Saved data entries:
○ ○ ○ ○ ○

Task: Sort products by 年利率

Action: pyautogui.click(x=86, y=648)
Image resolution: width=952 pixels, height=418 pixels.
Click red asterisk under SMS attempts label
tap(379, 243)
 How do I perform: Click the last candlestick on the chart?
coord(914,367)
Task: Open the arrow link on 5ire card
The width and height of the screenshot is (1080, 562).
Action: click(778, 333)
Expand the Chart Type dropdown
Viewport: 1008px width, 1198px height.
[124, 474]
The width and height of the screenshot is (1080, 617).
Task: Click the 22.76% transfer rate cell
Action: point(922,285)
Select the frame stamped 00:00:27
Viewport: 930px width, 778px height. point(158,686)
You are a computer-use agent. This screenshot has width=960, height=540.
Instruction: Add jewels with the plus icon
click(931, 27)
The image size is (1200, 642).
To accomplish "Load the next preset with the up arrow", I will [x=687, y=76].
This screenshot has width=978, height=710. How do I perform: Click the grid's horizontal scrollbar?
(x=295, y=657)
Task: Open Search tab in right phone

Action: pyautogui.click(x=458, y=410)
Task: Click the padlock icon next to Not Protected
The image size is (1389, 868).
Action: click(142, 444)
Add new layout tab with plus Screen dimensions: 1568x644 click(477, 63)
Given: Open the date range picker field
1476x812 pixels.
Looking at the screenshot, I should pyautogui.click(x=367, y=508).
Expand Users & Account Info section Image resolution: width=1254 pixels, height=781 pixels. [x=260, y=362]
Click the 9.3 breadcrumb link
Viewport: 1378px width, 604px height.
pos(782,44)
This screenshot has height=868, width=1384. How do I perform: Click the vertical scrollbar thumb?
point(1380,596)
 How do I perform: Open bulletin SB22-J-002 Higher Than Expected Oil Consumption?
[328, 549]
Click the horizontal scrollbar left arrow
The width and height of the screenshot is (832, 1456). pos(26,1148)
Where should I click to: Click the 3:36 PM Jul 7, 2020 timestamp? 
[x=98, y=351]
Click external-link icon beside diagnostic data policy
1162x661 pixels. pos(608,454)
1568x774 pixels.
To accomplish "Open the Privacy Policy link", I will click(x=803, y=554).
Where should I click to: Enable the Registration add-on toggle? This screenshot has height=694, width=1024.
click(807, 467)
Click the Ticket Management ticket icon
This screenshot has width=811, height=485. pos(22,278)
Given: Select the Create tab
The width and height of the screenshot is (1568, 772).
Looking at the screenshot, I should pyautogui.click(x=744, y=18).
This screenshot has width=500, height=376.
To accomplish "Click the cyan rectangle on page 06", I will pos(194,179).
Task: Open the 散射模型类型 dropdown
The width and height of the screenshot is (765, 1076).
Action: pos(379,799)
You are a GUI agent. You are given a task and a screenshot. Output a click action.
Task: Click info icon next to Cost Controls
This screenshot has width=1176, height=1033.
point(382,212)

○ ○ ○ ○ ○

Activity: From the line that contains "This screenshot has width=500, height=376." down to the last line above, print each line exactly as it appears.

Your response:
This screenshot has width=500, height=376.
To accomplish "Click the cyan rectangle on page 06", I will pos(194,179).
Task: Open the 散射模型类型 dropdown
The width and height of the screenshot is (765, 1076).
Action: pos(379,799)
You are a GUI agent. You are given a task and a screenshot. Output a click action.
Task: Click info icon next to Cost Controls
This screenshot has width=1176, height=1033.
point(382,212)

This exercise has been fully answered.